From the International Monetary Fund to doctors, voices calling out the fossil fuel industry over its health costs are becoming louder – and more numerous. But a lot depends on the definition of “cost.”
Six major European energy companies have called on policymakers to put global carbon pricing on the agenda at United Nations climate talks in Bonn this week. They describe this as the most effective way of encouraging greener investments.
But as a growing movement shows, putting a price on fossil fuels could also provide a solution to the increasingly visible problem of their costs falling to taxpayers.
According to a working paper by the International Monetary Fund entitled How Large are Global Energy Subsidies?, governments spend far more than previously thought on propping up the fossil fuel industry. The lion’s share of “subsidies” are paid out in the form of external costs relating to health and environmental damage.
In 2013, “post-tax subsides” – or external costs relating to the environmental and social impacts of fossil fuels – amounted to some $4.9 trillion (4.4 trillion euros), or 6.5 percent of global gross domestic product. This is more than all global spending on healthcare. And, that figure is projected to rise to $5.3 trillion dollars in 2015.

- [CHECK YOUR UNDERSTANDING]
(a) Reproduce the passage of the fossil fuel subsidies article between "Six major European" and "falling to taxpayers.", inclusive.
(b) In the fossil fuel subsidies article, what percentage of global gross domestic product did post-tax subsidies amount to in 2013?

- [SUPPLIED INFORMATION]
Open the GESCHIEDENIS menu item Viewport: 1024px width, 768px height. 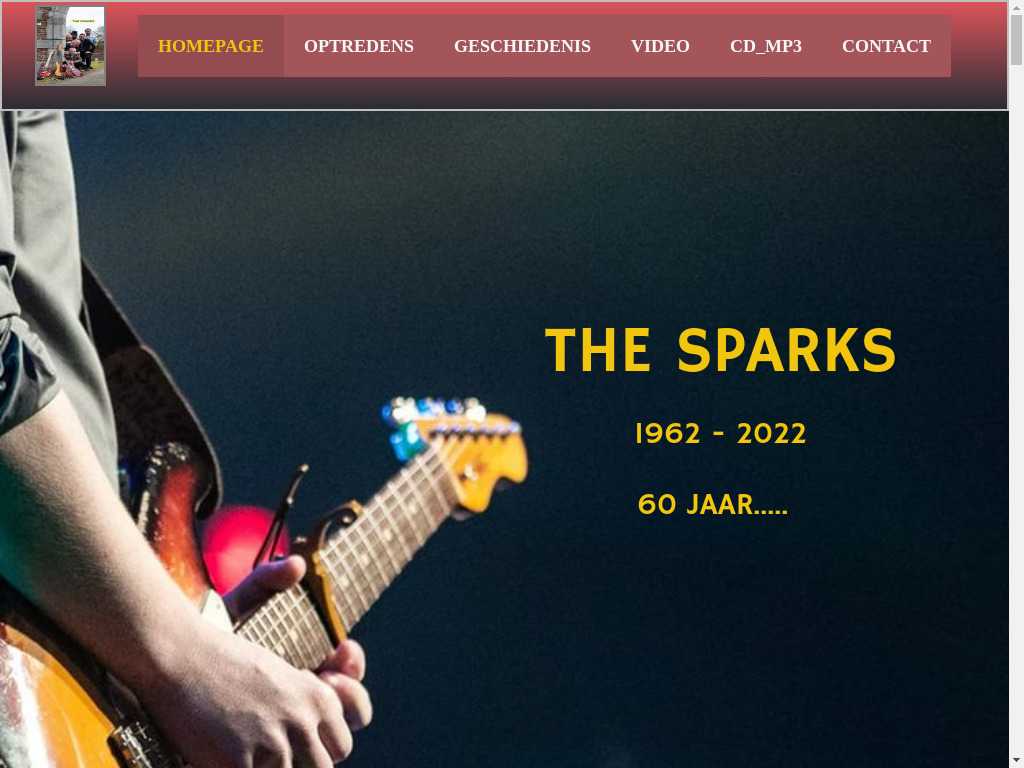522,46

- [ANSWERS FOR THIS EXERCISE]
(a)
Six major European energy companies have called on policymakers to put global carbon pricing on the agenda at United Nations climate talks in Bonn this week. They describe this as the most effective way of encouraging greener investments.
But as a growing movement shows, putting a price on fossil fuels could also provide a solution to the increasingly visible problem of their costs falling to taxpayers.

(b) 6.5 percent